According to the review, 7 clinical variables such as gestational age, birth weight, and caffeine use, along with physiological parameters including heart rate variability (HRV), may assist in predicting extubation readiness. Similarly, reviews10,11 have reported that higher gestational age, greater birth weight, higher pre-extubation pH, lower FiO2 and PaCO2 before extubation, and a higher Apgar score at 5 min are associated with extubation success in preterm infants, highlighting the importance of a multifactorial assessment in clinical decision-making.
Understanding these clinical predictors is essential for reducing complications related to reintubation. Although several studies have investigated predictors of extubation outcomes in preterm infants, there is still no consensus regarding which readily available clinical parameters should be incorporated into routine bedside decision-making. In addition, clinically applicable cutoff values for these parameters remain poorly established. Therefore, this study aimed to identify clinical variables independently associated with extubation success and to establish objective cutoff values to support extubation readiness assessment in routine neonatal intensive care practice.
Methods
This retrospective, single-center cohort study was conducted through the analysis of medical records as part of a collaboration between academic and tertiary care institutions. Data were collected from January 1, 2019, to December 31, 2020. Ethical approval was obtained from the Research Ethics Committees of both institutions under the following registrations: CAAE No. 47582621.8.0000.5149 (approval No. 4.867.132) and CAAE No. 47582621.8.3001.5132 (approval No. 5.003.612). This study was conducted in accordance with the ethical principles outlined in the Declaration of Helsinki.

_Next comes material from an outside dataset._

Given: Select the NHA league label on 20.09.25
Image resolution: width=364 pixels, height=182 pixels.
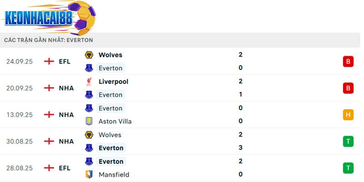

A proactive attempt was made to contact all parents or legal guardians of the newborns to present the study and obtain written informed consent. Informed consent was successfully obtained from those who could be reached. In cases where contact was not possible—due to outdated contact information, lack of response to multiple attempts (email or phone), or death—a Data Usage Consent Form was used, as authorized by the Ethics Committee, to ensure strict confidentiality and privacy of participant data.
Eligibility criteria
Inclusion criteria
The study included medical records of all preterm infants admitted between January 1, 2019, and December 31, 2020. Eligibility was limited to neonates with a gestational age ≤36 weeks and 6 days who were admitted to the NICU and required orotracheal intubation. Data collection was conducted at the time of the first extubation attempt for each infant; therefore, none of the included neonates had a prior history of extubation failure.
Exclusion criteria
Preterm infants were excluded if they had a diagnosis of congenital heart disease, genetic syndrome, or congenital malformation; underwent unplanned extubation; did not follow the institutional protocol for assessing readiness for extubation; had previous extubation failure; were not born in the hospital; died before extubation or had incomplete medical records.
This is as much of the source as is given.